Reproduce, please, the line that holds "Given: Run ftrace" and all later lines through the end of the entries below, exactly; omit pictures.

++++ PROVIDED RECORDS ++++

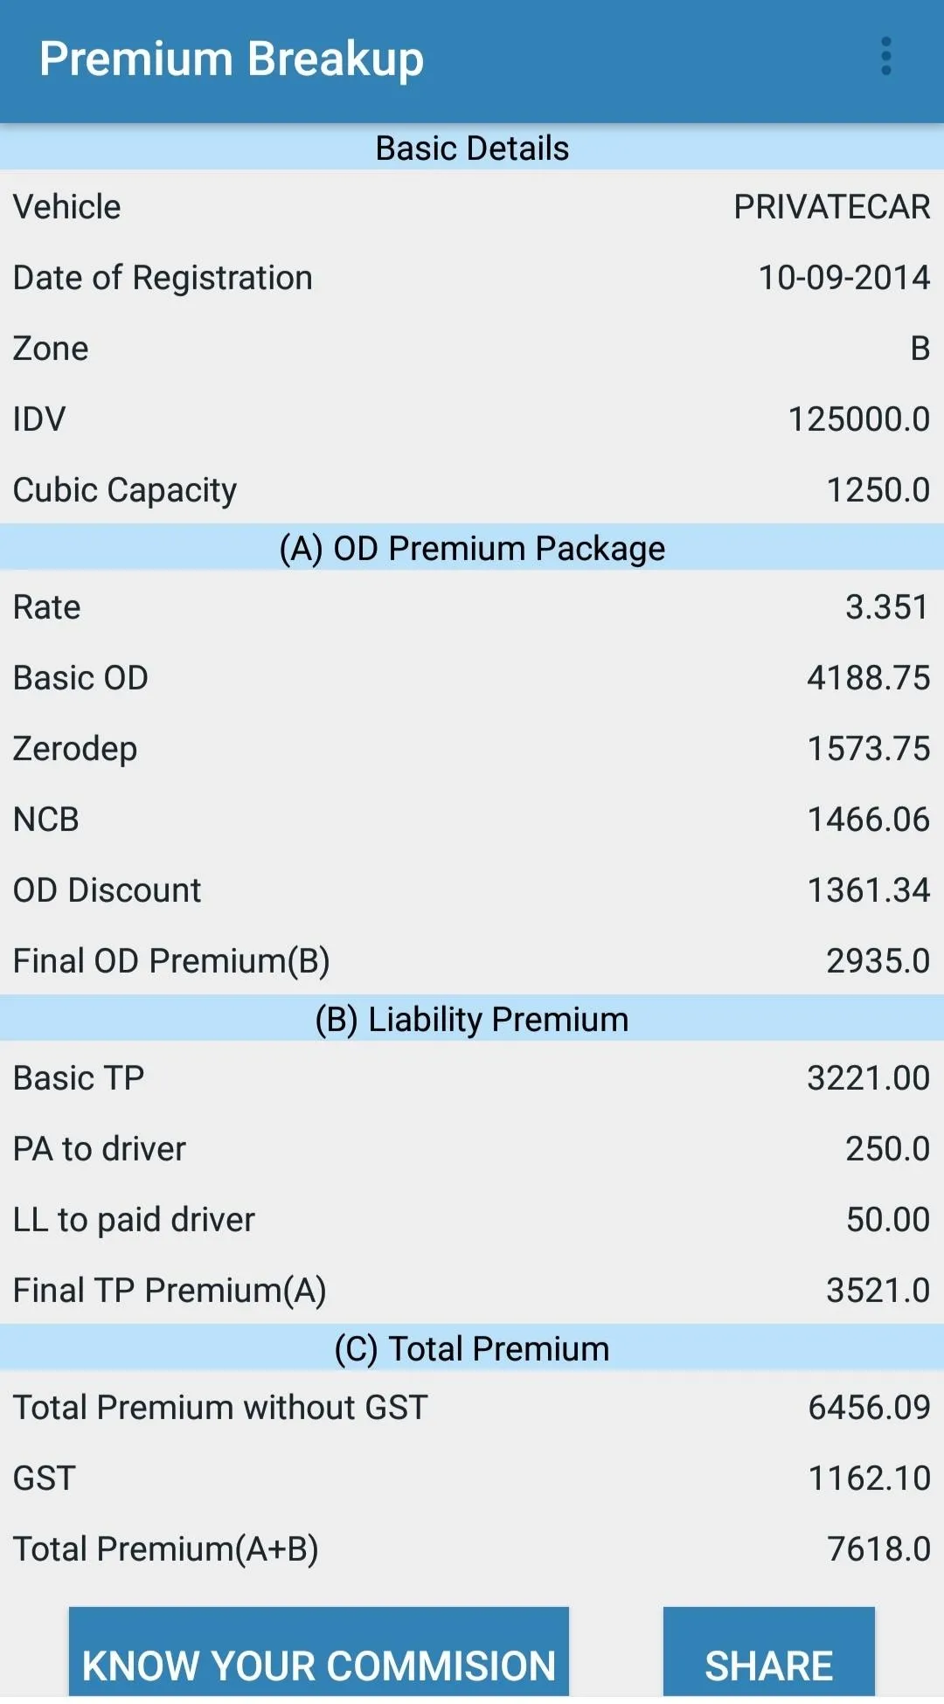The image size is (944, 1704).
Task: Tap the OD Premium Package header
Action: pos(472,549)
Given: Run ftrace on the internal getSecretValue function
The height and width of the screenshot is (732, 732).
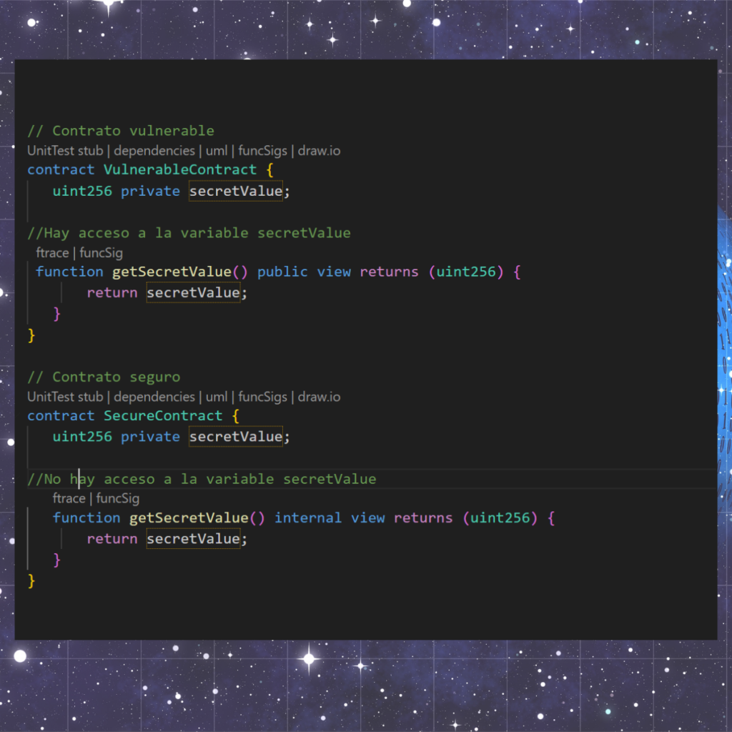Looking at the screenshot, I should pos(69,498).
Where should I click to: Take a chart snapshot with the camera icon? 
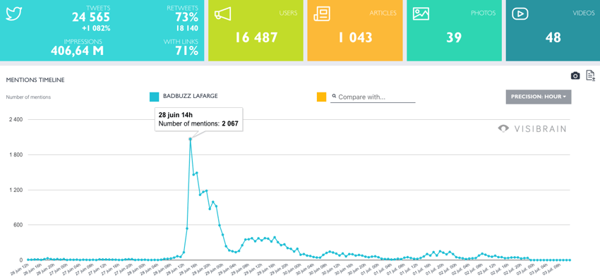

++++

• [TASK OUTPUT]:
Given: Run ftrace on the internal getSecretValue function
The height and width of the screenshot is (732, 732).
Looking at the screenshot, I should pos(69,498).
Where should I click to: Take a chart snapshot with the camera icon? 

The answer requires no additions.